彼のイメージとしては少し手首を回しながら捕球を行うことによりトップを素早く作ることが出来、握り替えがスムーズになり送球が安定するという答えが返ってきた。
まだ2年生の彼が残された高校野球生活でどれだけ成長するか今から楽しみである。
熊谷商業戦で感じた捕手の責任
春の県大会で対戦した熊谷商業戦は、金子選手にとって大きな学びとなった。
昨秋にも敗れている相手だっただけに、冬を越えてどこまで差を縮めることができたのかを試したい思いは強かったが、試合は序盤から苦しい展開となった。
四死球で走者をため、満塁本塁打を浴び、流れは一気に相手へ傾いた。
その試合を振り返った時、金子選手は
「もっとアウトコースを意識させられたと思います」「初回に満塁ホームランを打たれた球もアウトコースから真ん中に甘く入ってしまった失投でした」と語った。
もっと配球で工夫できたのではないか。もっとバッテリー間でコミュニケーションを取れば良かった。そうすることにより試合をコントロールできたのではないか。という捕手としての責任を感じていた。
一方で、南部地区予選の蕨高校戦では収穫もあった。
9回裏に追いつかれながらもタイブレークを制し、苦しい展開の中で勝利を掴んだ。
「あの試合は勝ち越しを許さず粘れたことが大きかったです」
この春の大会は勝利からも敗戦からも学びを得て、彼も川口工業野球部も一回り成長した。

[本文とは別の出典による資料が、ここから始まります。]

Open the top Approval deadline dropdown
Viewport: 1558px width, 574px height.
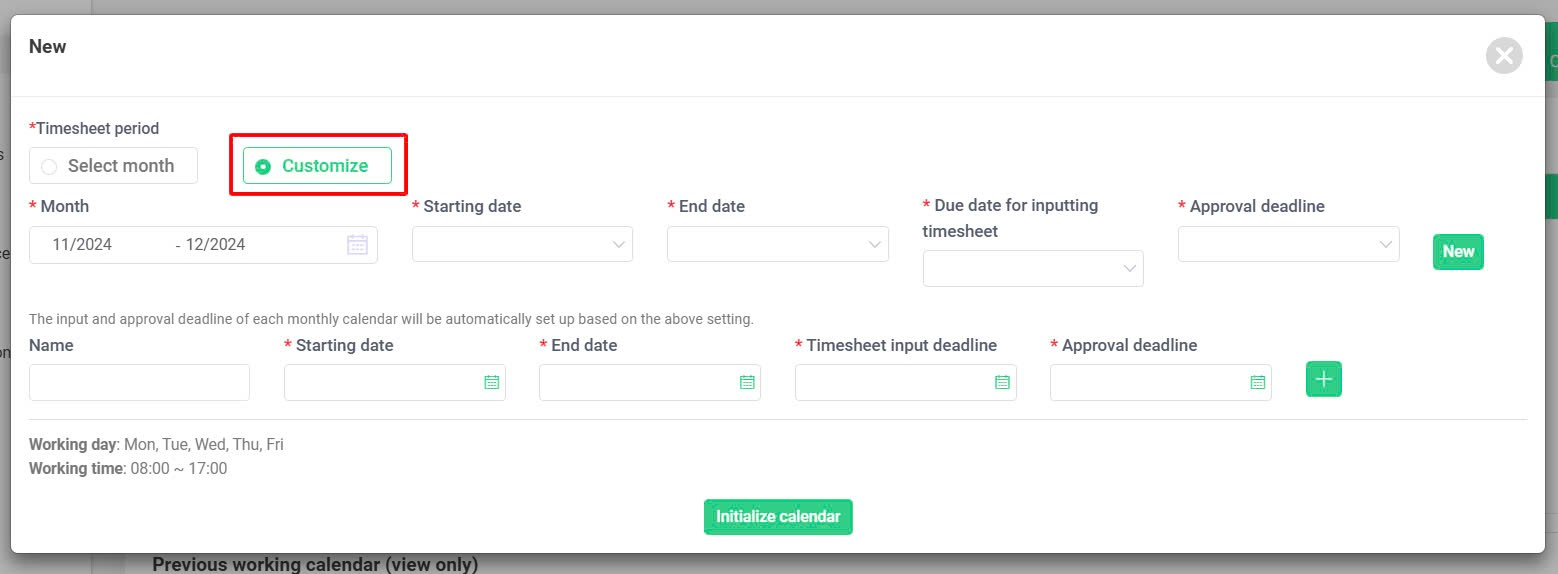[1289, 244]
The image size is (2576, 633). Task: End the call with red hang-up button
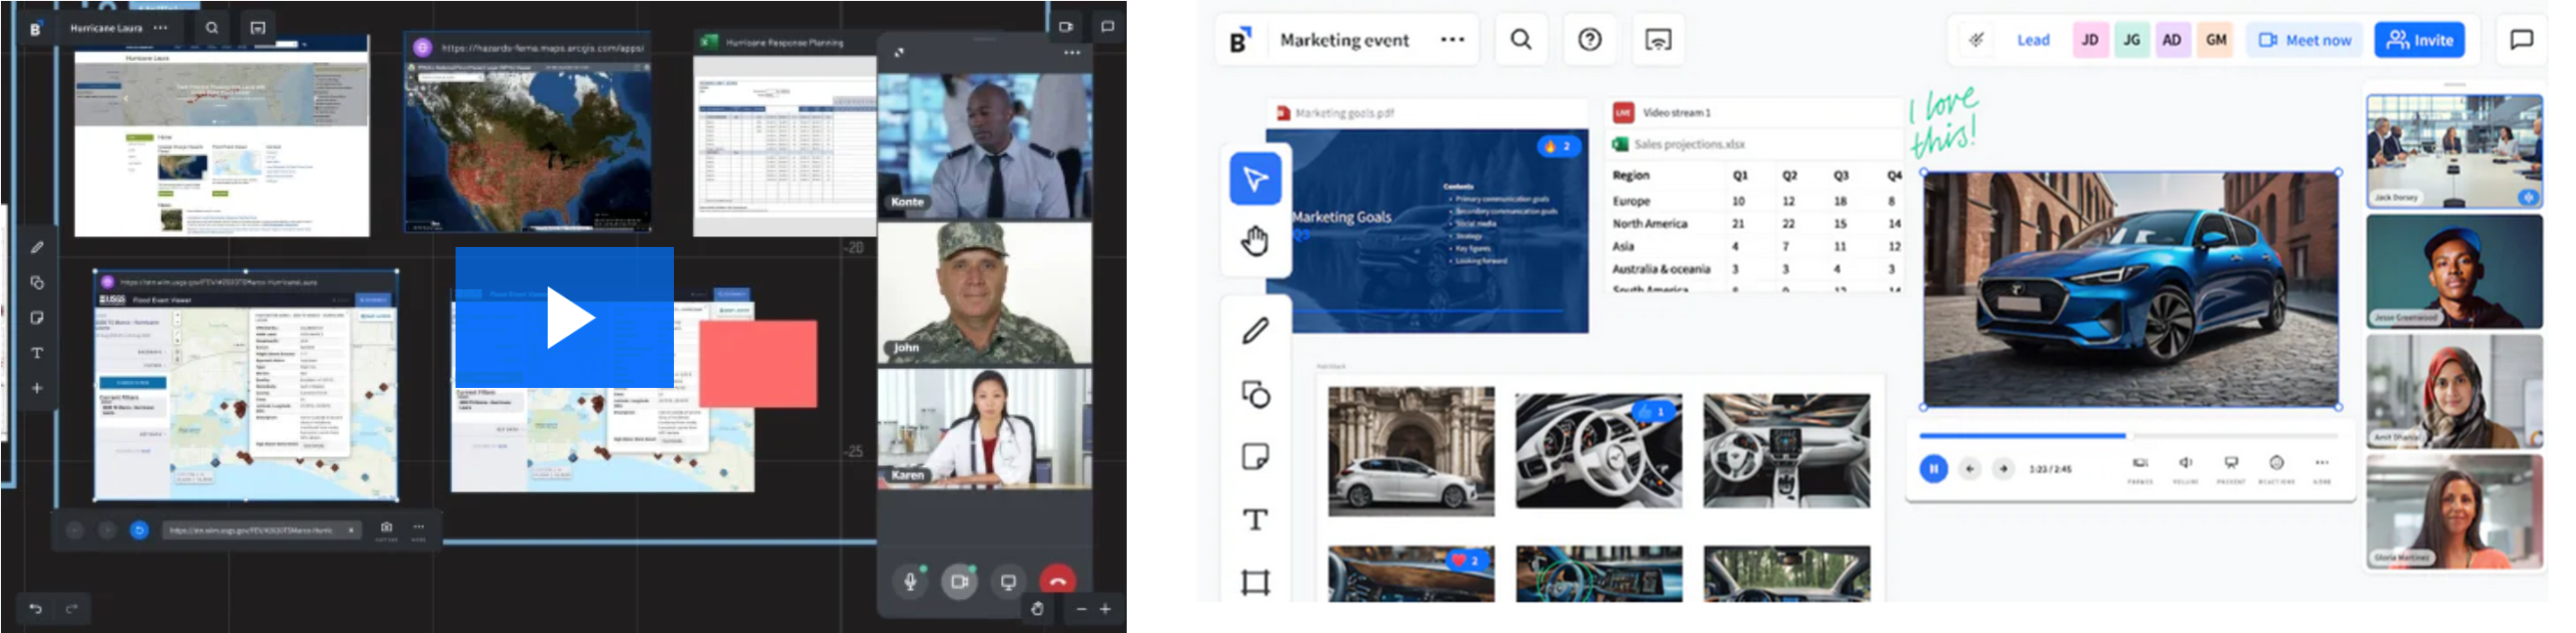[x=1057, y=581]
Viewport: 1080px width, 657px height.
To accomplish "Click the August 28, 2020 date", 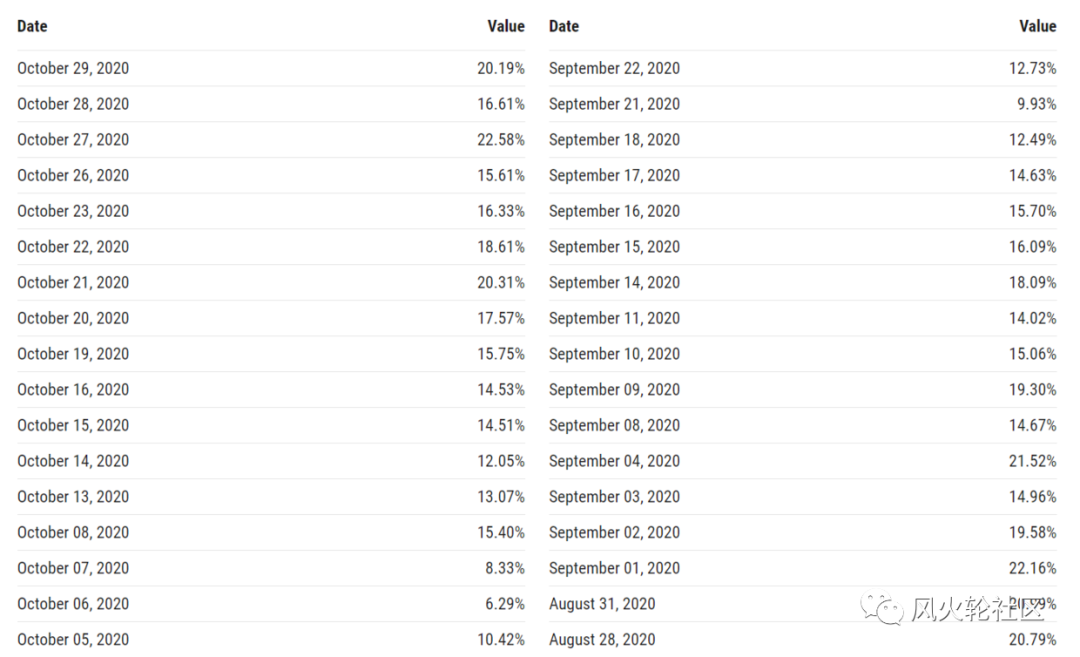I will pyautogui.click(x=602, y=640).

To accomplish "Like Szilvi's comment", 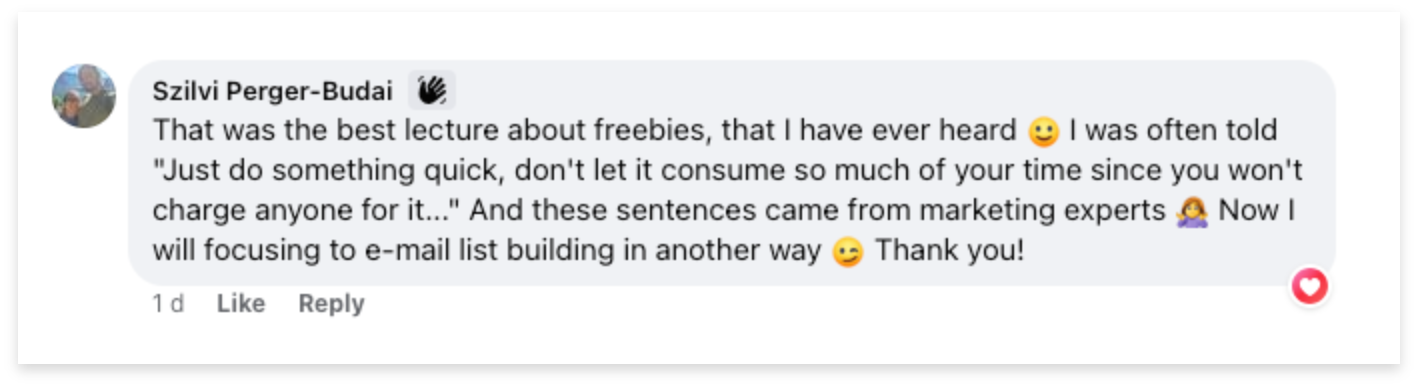I will tap(241, 303).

※キャッチャーミットは和牛JBを愛用しており、年に1度はレースの全交換を行いメンテナンスをしているという。
「1」が試合を変える
夏へ向けて大切にしていることを聞くと、金子選手は「1」という数字を挙げた。
「1回。1球目。1人目。1歩目。を大事にしています」という。
高校野球を見ていると、試合の流れは突然変わるように見えるが実際にはそうではないことが多い。
先頭打者への四球。初球の入り。一歩目の遅れ。
特にチャンスを生かせなかった次の回の先頭打者は重要となるパターンが多い。
そんな彼にも課題はあり、
「ミスが出た時に気持ちが切れてしまうこと」だという。
捕手は誰よりも冷静でなければならないし、投手やチームが苦しい時こそ落ち着かなければならない。
彼は自身の課題を克服するために技術だけでなく、自分自身をコントロールすることにも向き合っている。

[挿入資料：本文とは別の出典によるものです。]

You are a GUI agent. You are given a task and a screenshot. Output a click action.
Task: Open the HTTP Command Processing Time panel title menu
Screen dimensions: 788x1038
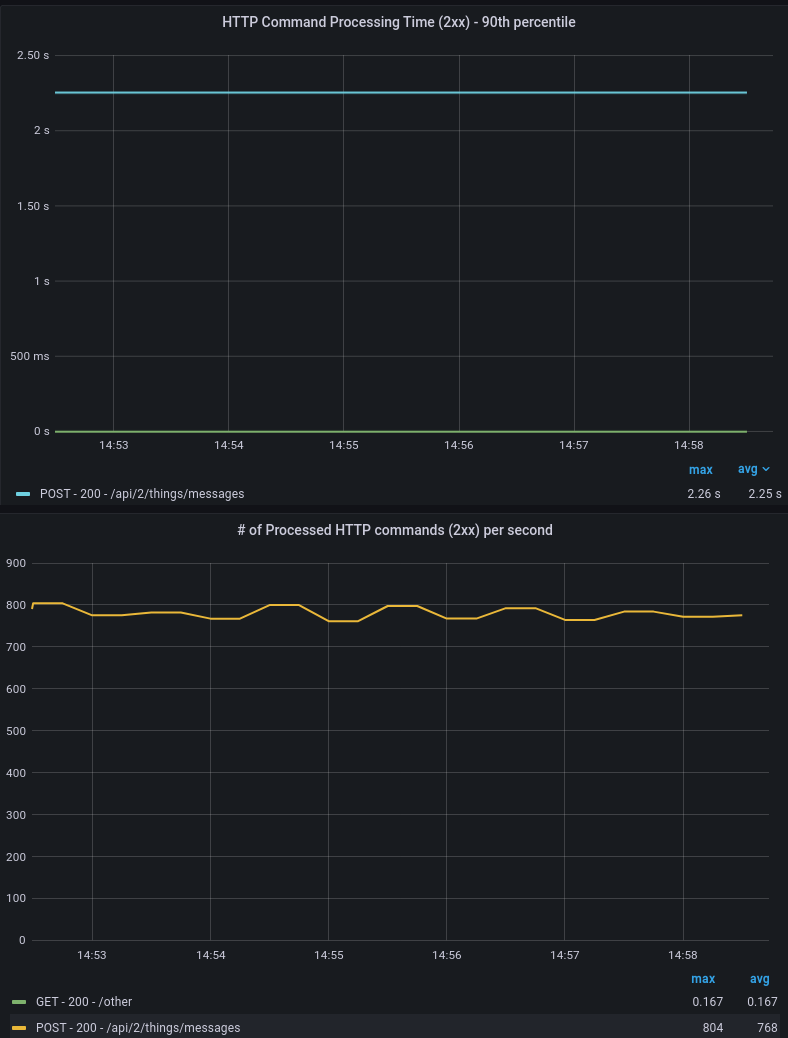point(398,22)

参考までに以下は過去のデータとなるが状況別の得点期待値である。
彼の「1」を大切にしているという話を聞き調べたところ先頭をアウトにするということが失点を防ぐために重要な要素ということを再認識した。

無名で終わる選手ではない
現時点で金子壮次朗の名前を知る高校野球ファンは多くない。
公立校の2年生であり、今のところドラフト候補として騒がれているわけでもない。
だが高校野球の面白さは、こうした選手と出会えることにある。
彼は下級生ながらチームを支え、試合を動かし、主に3番打者を任され仲間からも信頼されている選手だ。

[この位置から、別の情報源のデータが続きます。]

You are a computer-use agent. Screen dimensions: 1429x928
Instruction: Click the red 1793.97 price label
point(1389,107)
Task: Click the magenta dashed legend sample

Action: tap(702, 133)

セカンド送球1.8秒という数字は確かに魅力的であり、守備だけを見れば全国クラスと言っても過言ではないが彼の捕手としての考え方にも非常に共感を覚えた。
この夏の大会をきっかけに多くの高校野球ファンがその名前を知ることになっても不思議ではない。
取材後記|肩の強さの先に見えたもの
取材前は”強肩捕手”という印象が強かった。しかし実際に話を聞く中で見えてきたのは、肩の強さ以上に試合を観察し、人を見続ける捕手の姿だった。全国クラスの守備力を持ちながらも、自分の課題を冷静に語り、常に自分へ矢印を向け成長を怠らない姿勢こそが金子選手の最大の武器なのかもしれない。
県内屈指の強肩捕手として注目される日は近いだろう。自身の気持ちをコントロールできるようになった時、彼が率いる川口工業はさらに古豪復活へ近づいていくはずだ。